LIST OF REFERENCE NUMBERS

• 1, 1′ Pedal system
• 2 Front plate
• 3 Carriage
• 4 Base plate
• 5 Pedal, brake pedal
• 6 Transmission unit
• 7 Adjusting mechanism
• 8 Pedal, clutch pedal
• 9 Drive unit
• 10 Compensating unit
• 10A First linkage part
• 10B Second linkage part
• 11 Vehicle crossrail
• 12 Guide
• 13 Guide
• 14 Spindle
• 15, 15′ First spindle nut
• 15A Inner spindle nut element
• 15B Outer spindle nut element
• 16, 16′ Second spindle nut
• 16A Inner spindle nut element
• 16B Outer spindle nut element
• 17, 17′ Bracket
• 18 Hinge
• 19 Hinge
• 20 Hinge
• 21 Flexible tube
• 22 Interior space of vehicle
• 23 Pedal release means
• 24 Strap means
• 24A Strap
• 24B Strap
• 25 Groove, recess
• 26 Wedge element
• 26A Wedge surface
• 26B Wedge surface
• 27 Bearing stub
• 28 Stop, spindle element
• 29 Gear mechanism, gear pair
• 30 First gear
• 31 Second gear

Claims

1. A pedal system for a vehicle, the pedal system comprising: an adjusting mechanism with a drive unit; a pedal mounted pivotably on said adjusting mechanism, said pedal being adjustable by said adjusting mechanism for adjusting a distance of said pedal to an operator; a pedal release means for automatically releasing a mounting of said pedal at said adjusting mechanism during a collision-related displacement of said adjusting mechanism in a direction of an interior space of the vehicle.

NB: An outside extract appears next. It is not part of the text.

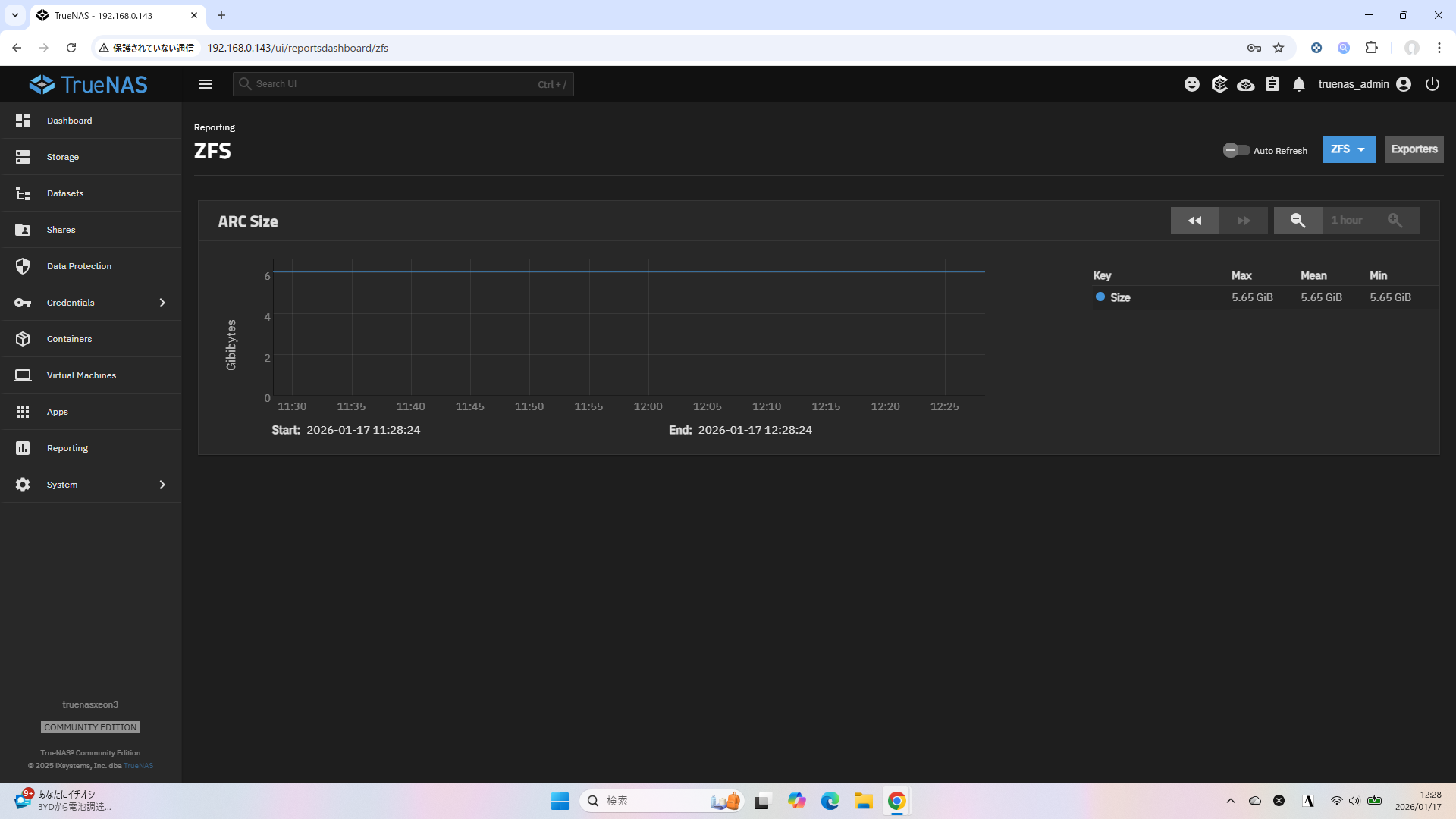Click the feedback smiley face icon
This screenshot has height=819, width=1456.
pyautogui.click(x=1192, y=84)
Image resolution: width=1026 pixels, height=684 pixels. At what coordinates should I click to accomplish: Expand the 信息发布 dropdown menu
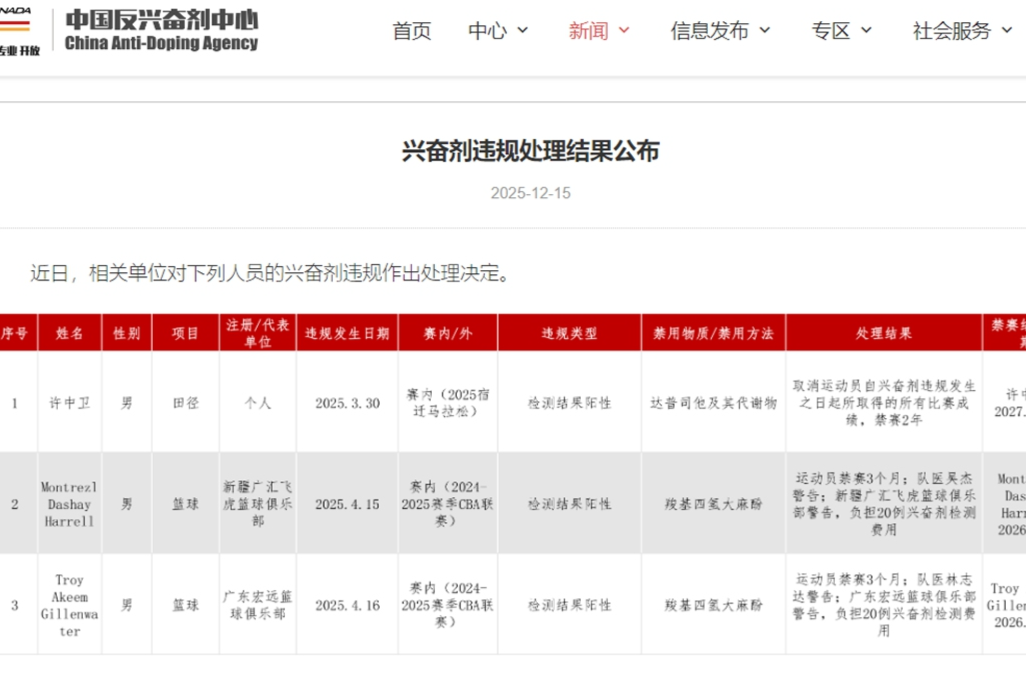[x=712, y=31]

2. A pedal system in accordance with claim 1, wherein said pedal is connected to a pedal bearing element and said pedal release means comprises a wedge surface forming a slideway that is a rigid part of the vehicle body, said pedal bearing element moving toward said wedge surface in case of a front-end collision, wherein the mounting of the pedal at the adjusting mechanism is released during the sliding of the bearing element on said wedge surface.

3. A pedal system in accordance with claim 2, wherein said drive unit of said adjusting mechanism comprises a spindle drive with at least one spindle, and said pedal is mounted by at least one spindle nut of a multipart design, said at least one spindle nut being guided on said spindle, wherein a flow of forces between said spindle and said pedal is abolished when said bearing element slides on said wedge surface of said pedal release means in case of a collision.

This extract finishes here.